The Health Anxiety House: Understanding Why You Worry So Much About Your Health
By Dr Sophie Gwinnett, Clinical Psychologist & Founder of The Health Anxiety Hub
If you live with health anxiety, you’ll know the exhausting cycle all too well: the sudden jolt of fear after noticing a new sensation, the frantic Google search, the reassurance that helps briefly… until it doesn’t. The worry returns, louder than before, whispering “But what if this time it’s serious?”
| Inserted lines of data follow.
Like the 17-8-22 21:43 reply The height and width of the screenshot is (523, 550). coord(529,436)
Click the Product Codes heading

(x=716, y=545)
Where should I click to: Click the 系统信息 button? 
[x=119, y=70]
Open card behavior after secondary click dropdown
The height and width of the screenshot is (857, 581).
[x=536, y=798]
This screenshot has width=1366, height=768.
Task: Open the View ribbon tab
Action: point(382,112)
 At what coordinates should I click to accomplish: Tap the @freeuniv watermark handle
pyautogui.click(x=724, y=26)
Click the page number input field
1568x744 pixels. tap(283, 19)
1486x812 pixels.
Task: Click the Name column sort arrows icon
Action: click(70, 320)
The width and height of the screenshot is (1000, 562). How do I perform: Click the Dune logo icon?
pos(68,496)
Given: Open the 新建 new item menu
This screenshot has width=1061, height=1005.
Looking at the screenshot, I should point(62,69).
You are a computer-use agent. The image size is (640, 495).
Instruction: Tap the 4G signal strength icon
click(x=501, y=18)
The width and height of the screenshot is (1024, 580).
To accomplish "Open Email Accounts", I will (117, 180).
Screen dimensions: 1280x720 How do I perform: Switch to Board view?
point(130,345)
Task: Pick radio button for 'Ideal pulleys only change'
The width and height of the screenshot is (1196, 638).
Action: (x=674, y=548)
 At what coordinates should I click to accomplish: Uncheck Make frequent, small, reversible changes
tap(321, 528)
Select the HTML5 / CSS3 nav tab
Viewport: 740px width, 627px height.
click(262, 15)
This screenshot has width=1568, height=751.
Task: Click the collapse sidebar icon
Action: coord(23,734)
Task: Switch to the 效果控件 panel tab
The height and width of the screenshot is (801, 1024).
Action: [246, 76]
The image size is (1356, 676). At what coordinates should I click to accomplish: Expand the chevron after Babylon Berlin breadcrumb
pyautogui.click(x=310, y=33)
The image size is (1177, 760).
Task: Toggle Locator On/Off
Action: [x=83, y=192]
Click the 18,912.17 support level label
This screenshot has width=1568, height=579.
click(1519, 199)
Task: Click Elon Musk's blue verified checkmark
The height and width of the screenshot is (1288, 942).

As a clinical psychologist, and someone who previously lived through health anxiety myself, I’ve spent years trying to make sense of why it grips so tightly, and how we can finally loosen its hold. Out of that work came my Health Anxiety Integration Model (HAIM). It’s a trauma-informed way to understand health anxiety that goes far deeper than the familiar “catastrophic thoughts” or “reassurance-seeking” cycles.
This model doesn’t just look at what’s happening now; it also explores why your mind learned to be this vigilant in the first place and it can be best understood through the metaphor of a house – click here to view
The House Metaphor
Imagine your mind as a house, a structure that’s been built and shaped over time. Health anxiety doesn’t arrive from nowhere, it’s built upon foundations that were often laid early in life and are maintained by thoughts, emotions and behavioural cycles, as well as by the systems and relationships around you.
The Foundations: Early Experiences
The foundations of your house represent your early experiences of care, safety, responsibility, illness, or loss.
Perhaps you grew up in a family where illness was a theme, either in yourself or in someone you love, leaving you feeling that the world, or your body, could change in an instant. Perhaps you felt responsible for others, learning that being alert kept people safe. Or maybe you grew up in an unsafe environment where your nervous system became wired to look out for danger.
Those early foundations can quietly teach your nervous system that vigilance equals safety. Fast forward to adulthood, and that same protective system may still be hard at work, scanning constantly for signs of danger in your body.
The Main Body of the House: The Maintenance Cycle
This is the part most traditional CBT models focus on, the cycle that keeps health anxiety going. People with health anxiety often describe getting caught in cycles of thoughts, emotions, behaviours and avoidance. Like wandering from room to room in a scary house, but not being able to find the exit.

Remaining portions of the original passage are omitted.